Report the lines of the material that carry the string "مشوية".

▼

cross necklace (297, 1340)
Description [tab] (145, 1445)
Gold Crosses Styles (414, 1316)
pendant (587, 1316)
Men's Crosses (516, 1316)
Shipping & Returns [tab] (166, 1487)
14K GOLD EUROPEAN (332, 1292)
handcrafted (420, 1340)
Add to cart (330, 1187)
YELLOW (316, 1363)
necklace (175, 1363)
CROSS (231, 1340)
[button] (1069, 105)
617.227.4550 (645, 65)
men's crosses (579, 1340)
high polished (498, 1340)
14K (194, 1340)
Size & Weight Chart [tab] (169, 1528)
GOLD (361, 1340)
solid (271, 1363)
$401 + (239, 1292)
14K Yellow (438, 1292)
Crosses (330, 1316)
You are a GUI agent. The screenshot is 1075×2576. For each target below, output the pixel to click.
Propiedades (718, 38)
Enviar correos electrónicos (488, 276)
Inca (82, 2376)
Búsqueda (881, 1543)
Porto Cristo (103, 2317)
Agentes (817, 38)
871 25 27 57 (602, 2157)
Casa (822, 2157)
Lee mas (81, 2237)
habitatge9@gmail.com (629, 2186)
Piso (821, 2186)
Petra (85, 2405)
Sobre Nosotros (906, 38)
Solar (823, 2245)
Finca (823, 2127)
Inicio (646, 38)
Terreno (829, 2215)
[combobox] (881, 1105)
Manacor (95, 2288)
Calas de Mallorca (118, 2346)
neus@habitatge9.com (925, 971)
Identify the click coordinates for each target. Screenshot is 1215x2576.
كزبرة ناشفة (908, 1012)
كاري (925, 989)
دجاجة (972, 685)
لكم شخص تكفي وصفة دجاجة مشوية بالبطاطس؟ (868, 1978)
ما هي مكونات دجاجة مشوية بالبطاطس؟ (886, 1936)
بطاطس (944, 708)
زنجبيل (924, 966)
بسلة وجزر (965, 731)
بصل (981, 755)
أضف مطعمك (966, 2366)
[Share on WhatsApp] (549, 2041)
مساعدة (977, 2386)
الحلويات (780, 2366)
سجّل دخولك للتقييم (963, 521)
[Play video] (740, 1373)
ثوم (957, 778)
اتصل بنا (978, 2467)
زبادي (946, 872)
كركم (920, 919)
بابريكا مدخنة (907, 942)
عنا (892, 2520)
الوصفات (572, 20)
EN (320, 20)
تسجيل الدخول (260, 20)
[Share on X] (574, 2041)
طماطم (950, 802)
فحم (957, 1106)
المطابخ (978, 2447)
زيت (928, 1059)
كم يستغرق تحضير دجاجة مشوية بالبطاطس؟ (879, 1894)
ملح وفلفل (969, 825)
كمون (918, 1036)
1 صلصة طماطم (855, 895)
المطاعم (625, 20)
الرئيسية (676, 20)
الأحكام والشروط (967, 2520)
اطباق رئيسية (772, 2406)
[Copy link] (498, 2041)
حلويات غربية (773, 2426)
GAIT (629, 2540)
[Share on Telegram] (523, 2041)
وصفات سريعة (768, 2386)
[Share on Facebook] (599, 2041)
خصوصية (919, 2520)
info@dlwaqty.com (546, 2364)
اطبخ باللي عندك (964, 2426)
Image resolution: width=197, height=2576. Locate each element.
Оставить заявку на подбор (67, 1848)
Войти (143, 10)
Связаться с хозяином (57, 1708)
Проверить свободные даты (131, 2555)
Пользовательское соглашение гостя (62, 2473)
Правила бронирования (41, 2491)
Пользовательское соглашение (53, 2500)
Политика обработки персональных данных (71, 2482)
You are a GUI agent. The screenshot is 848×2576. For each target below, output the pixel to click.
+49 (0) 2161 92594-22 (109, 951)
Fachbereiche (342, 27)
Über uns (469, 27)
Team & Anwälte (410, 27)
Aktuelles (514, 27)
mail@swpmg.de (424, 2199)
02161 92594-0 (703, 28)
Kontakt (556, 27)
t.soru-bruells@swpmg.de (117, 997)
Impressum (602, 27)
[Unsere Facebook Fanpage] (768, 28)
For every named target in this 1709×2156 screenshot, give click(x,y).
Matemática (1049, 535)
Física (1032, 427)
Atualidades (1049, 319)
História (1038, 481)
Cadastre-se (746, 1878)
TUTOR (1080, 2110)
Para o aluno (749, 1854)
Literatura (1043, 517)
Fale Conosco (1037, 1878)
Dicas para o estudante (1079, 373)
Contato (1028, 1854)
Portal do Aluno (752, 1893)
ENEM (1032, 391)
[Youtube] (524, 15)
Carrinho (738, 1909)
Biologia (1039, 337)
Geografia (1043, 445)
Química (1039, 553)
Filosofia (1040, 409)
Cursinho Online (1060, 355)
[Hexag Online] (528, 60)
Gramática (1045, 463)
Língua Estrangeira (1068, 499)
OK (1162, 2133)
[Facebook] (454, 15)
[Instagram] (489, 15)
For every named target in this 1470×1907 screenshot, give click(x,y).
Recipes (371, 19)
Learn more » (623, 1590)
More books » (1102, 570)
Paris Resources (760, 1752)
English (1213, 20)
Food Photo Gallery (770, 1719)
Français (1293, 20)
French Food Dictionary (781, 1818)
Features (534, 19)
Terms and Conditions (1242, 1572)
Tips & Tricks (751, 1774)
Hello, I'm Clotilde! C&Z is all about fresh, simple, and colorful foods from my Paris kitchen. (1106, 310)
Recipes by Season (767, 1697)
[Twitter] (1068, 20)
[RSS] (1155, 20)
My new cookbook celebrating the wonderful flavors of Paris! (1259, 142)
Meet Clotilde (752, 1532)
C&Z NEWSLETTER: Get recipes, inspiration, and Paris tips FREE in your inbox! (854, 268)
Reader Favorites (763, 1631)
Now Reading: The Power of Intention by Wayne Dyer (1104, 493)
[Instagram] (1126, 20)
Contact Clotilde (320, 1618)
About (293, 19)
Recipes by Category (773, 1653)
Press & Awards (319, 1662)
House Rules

▲

- **WRITTEN ANSWER**:
لكم شخص تكفي وصفة دجاجة مشوية بالبطاطس؟ (868, 1978)
ما هي مكونات دجاجة مشوية بالبطاطس؟ (886, 1936)
كم يستغرق تحضير دجاجة مشوية بالبطاطس؟ (879, 1894)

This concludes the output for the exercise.